Harry Potter is definitely this to The Chronicles of Narnia; despite having very different plots, both are series that heavily utilize magic, follow strong children who save their world, and provide an allegory that is well-written enough to appeal not only to its young target audience, but to spark the interest of adult readers as well.
Also to Jill Murphy's ''The Worst Witch" of two decades earlier. A bumbling protagonist as a student in a school for magic, with two best friends, a well-connected goody-goody enemy, a nasty potions teacher and a kindly head of the school.
The Power of Five is this to Anthony Horowitz's unfinished Pentagram series from the 1980s.
Killing Pablo is a rare nonfiction example. Written by Mark Bowden and featuring the exploits of General Bill Garrison, it reads much as a sequel to Black Hawk Down.
John Varley's The Golden Globe is a combination homage and spiritual successor to Robert A. Heinlein's Double Star. The protagonist in both is a highly skilled and intelligent but down on his luck actor who used to be famous, and now lives partly on the wrong side of the law while still being obsessed with his craft (something drilled into him by his father). The characterizations and habits are essentially the same, and they also deliberately share a similar first person narrative style, from the perspective of the character writing out his experiences after the fact.
The Rainbow Magic series is receiving one in the Magical Animal Friends series, written by the same author. This series revolves around Jess and Lily, who enter the mysterious Friendship Forest and rescue animals from the wicked witch Grizelda and her Boggit servants.

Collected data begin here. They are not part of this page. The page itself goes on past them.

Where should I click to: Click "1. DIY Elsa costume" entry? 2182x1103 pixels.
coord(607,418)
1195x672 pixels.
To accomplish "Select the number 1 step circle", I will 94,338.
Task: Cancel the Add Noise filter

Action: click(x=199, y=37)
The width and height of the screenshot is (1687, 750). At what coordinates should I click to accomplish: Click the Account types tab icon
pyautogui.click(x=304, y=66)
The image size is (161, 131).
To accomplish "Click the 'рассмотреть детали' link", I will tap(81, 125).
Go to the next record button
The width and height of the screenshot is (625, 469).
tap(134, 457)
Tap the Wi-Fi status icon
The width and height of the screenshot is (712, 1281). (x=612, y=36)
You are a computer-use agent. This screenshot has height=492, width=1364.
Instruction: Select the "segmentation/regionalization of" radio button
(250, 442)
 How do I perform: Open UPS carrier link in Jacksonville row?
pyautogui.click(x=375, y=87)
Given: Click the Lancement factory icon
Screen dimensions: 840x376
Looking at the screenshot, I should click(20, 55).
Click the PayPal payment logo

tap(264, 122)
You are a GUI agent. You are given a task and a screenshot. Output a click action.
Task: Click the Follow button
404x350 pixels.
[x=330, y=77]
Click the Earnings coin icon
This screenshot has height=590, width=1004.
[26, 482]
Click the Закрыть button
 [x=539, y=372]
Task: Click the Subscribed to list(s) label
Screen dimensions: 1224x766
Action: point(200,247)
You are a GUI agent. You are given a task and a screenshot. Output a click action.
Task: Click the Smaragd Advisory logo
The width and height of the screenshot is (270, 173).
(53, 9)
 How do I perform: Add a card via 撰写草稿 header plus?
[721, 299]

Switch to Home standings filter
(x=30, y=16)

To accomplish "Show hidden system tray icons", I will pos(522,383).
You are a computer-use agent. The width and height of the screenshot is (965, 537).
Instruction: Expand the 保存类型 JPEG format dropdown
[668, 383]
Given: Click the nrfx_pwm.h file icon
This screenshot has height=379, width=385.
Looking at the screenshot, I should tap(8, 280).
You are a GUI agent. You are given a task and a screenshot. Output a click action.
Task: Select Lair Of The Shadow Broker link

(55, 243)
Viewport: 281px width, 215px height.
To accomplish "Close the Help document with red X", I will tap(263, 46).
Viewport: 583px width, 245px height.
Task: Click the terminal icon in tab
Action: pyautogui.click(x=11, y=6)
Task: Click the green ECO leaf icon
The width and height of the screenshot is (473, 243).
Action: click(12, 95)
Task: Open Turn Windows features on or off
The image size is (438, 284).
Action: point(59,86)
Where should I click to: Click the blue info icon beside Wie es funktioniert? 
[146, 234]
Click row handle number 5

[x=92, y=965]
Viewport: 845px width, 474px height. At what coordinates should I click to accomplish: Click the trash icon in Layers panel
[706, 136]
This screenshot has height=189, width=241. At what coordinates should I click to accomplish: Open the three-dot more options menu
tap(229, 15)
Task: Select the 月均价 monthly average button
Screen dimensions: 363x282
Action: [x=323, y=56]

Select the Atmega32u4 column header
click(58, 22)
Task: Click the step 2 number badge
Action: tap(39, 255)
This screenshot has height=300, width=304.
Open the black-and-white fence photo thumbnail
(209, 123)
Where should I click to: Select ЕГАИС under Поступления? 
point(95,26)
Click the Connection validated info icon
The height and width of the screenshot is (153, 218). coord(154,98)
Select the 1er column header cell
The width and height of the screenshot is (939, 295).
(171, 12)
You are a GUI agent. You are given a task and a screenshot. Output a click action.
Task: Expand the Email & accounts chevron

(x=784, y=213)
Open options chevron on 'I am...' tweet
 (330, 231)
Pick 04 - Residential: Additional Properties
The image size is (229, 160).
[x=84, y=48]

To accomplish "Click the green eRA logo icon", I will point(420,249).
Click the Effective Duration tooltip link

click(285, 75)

A case can be made that Lew Wallace's popular and acclaimed novel Ben-Hur serves as this to Alexandre Dumas' The Count of Monte Cristo. Wallace had cited it as one of his favorite stories and as an influence on his own work. It is visible in the parallels between the stories of Edmond Dantes and Judah Ben-Hur. Both are good well to do men who are eventually betrayed and wrongfully have their lives stripped away from them and are imprisoned in one way or another. Both however manage to eventually "rise from the ashes" so to speak an attain their freedom and go on a mission for justice/revenge.